Write out nothing except the lines running from the one containing "Screen dimensions: 753x405" to the last line of the data, exactly as they stand.
# # #
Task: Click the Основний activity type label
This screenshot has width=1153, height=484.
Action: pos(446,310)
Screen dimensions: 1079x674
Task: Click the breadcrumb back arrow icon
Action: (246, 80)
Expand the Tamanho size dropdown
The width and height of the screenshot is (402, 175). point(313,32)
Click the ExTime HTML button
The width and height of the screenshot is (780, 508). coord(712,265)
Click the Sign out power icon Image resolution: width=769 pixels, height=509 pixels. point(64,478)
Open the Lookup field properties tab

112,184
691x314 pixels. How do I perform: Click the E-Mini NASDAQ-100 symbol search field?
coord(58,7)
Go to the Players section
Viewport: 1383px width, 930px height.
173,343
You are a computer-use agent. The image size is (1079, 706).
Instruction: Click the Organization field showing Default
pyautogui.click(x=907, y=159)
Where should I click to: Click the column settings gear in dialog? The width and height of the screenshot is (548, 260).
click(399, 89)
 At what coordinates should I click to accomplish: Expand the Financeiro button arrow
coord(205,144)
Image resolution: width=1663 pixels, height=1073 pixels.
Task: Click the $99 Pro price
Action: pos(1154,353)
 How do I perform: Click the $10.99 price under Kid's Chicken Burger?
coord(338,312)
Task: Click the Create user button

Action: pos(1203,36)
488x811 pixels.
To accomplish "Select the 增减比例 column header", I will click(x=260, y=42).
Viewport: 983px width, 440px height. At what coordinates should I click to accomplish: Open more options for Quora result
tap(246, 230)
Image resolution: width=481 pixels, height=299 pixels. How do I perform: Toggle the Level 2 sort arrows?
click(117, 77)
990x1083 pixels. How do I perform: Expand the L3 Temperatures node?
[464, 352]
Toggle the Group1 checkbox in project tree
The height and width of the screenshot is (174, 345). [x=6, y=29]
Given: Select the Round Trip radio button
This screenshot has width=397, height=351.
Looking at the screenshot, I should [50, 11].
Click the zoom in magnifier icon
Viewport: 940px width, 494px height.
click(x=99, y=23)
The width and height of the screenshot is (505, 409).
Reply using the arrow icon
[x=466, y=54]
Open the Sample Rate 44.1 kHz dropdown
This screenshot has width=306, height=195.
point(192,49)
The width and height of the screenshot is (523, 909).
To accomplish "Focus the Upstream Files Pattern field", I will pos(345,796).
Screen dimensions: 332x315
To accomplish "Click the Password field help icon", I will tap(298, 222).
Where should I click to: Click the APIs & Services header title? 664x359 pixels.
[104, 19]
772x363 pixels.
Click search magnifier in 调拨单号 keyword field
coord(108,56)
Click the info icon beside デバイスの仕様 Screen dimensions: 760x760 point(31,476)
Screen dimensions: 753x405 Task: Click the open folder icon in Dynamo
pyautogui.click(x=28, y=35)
# # #
* _Solved problem_:
Screen dimensions: 753x405 Task: Click the open folder icon in Dynamo
pyautogui.click(x=28, y=35)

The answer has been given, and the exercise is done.